Laura Walton—the head of the Canadian Union of Public Employees (CUPE)-affiliated Ontario School Board Council of Unions—was elected president of the Ontario Federation of Labour (OFL) by acclamation at the union federation’s biennial convention in Toronto last week. The OFL is the largest provincial labour federation in Canada, with 54 affiliated unions with a combined total of over 1 million members.

Canadian Labour Congress President Bea Bruske (left) with Ontario Federation of Labour President Laura Walton (right) [Photo: @PresidentCLC]

The OFL bureaucracy rolled out the red carpet for Walton. Reelected alongside her to the post of secretary-treasurer was Ahmad Gaied, a former local UFCW official who has held the OFL’s second-most senior position since 2019. USW District 6 education coordinator Jackie Taylor will take over from Janice Folk-Dawson as OFL executive vice president.

The three had joined together to run as “Team Ignite,” just days after outgoing OFL President Patty Coates announced that she would not be standing for reelection. In their campaign literature, the three claimed Team Ignite would “challenge corporate greed” and “rebalance the scales in favour of workers instead of CEOs.” 

Walton has been rewarded with her new position at the head of the OFL bureaucracy—and the six-figure salary and other perks that come with it—after proving her bonafides by shutting down last year’s strike of Ontario education support workers. In so doing, she made an important contribution to the union bureaucracy’s suppression of a building general strike movement that threatened to bring down the province’s hard-right, Doug Ford-led Tory government.

Walton is among a new crop of top union executives who have been touted as representing a breath of fresh, more militant air, including J.P. Hornick at the Ontario Public Service Employees Union and Lana Payne at Unifor. 

This is all so much hogwash. Walton, Hornick, Payne, et al. have been elevated to top posts in the union hierarchy because they are tried and trusted bureaucrats who have faithfully served a union apparatus that for decades has suppressed the class struggle, imposed rollbacks and stymied workers’ strivings for improved living standards.

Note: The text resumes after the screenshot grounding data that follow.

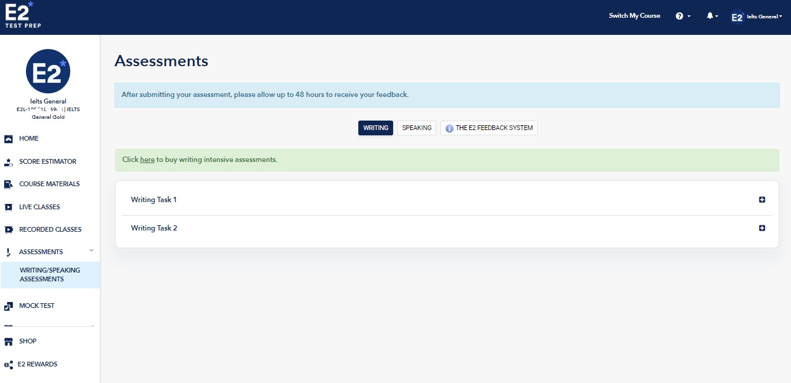Click the Recorded Classes icon
This screenshot has width=791, height=383.
[8, 230]
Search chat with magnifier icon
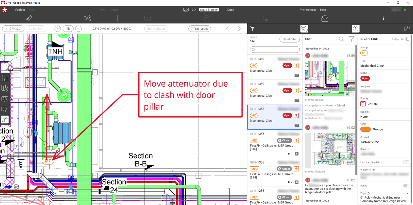 click(x=341, y=39)
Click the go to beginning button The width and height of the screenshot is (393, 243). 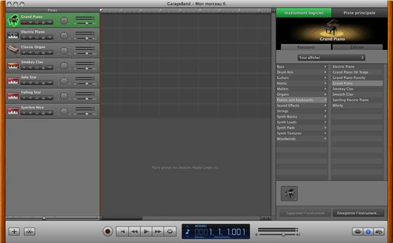tap(122, 231)
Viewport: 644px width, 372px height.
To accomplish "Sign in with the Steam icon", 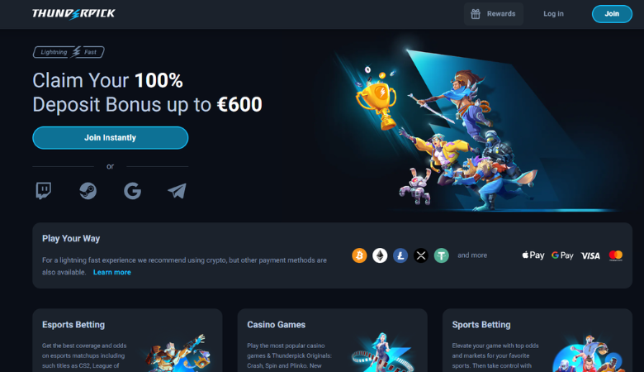I will coord(88,191).
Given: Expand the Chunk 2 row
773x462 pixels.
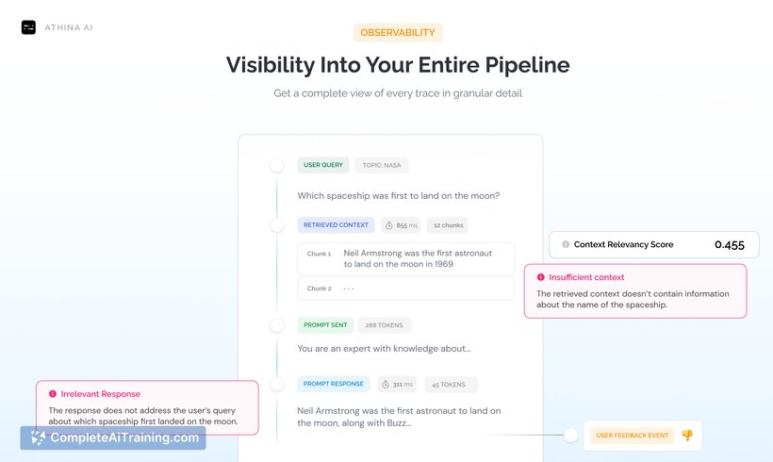Looking at the screenshot, I should 405,289.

If the likes of Walton and Hornick are now rising to the top of major union bodies, it is precisely because important sections of the bureaucracy and their allies within the ruling elite calculate that their phony “left” and “militant” posturing will make them better able to contain and smother the growing working class struggle.

With worker struggles increasingly taking the form of a rebellion against the pro-capitalist union apparatuses, the bureaucracy feels the need for increased political cover in the form of ostensibly more “left-wing” leaders to prevent a complete breakdown of its authority.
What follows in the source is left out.